REQUIRED WORK: Copy, word for word, each line of the data below from the first through the line containing "Viewport: 1066px width, 370px height.", and stop there.

SUPPLIED ENTRIES:

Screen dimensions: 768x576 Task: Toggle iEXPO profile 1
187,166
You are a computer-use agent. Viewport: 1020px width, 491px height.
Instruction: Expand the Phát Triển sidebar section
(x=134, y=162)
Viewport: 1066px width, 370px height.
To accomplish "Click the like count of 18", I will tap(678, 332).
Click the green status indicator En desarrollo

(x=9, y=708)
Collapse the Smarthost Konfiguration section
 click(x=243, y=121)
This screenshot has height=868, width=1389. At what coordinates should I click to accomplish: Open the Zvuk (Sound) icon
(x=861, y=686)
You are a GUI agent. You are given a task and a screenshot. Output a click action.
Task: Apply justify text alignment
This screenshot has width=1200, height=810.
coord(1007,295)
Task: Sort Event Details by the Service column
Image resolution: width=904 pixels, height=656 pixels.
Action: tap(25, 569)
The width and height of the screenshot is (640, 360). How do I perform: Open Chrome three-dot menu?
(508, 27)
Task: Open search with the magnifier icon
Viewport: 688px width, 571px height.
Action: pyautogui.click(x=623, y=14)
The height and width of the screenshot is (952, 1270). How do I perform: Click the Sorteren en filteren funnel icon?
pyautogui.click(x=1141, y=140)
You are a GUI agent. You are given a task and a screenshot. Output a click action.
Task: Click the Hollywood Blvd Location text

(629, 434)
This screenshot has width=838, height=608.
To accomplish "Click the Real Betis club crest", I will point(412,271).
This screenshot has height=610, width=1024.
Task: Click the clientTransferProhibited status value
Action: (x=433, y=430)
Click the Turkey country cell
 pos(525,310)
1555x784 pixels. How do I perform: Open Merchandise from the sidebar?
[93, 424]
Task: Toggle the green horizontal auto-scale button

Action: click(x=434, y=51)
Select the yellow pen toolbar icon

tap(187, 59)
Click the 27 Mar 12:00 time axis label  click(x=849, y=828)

EXERCISE OUTPUT:
Screen dimensions: 768x576 Task: Toggle iEXPO profile 1
187,166
You are a computer-use agent. Viewport: 1020px width, 491px height.
Instruction: Expand the Phát Triển sidebar section
(x=134, y=162)
Viewport: 1066px width, 370px height.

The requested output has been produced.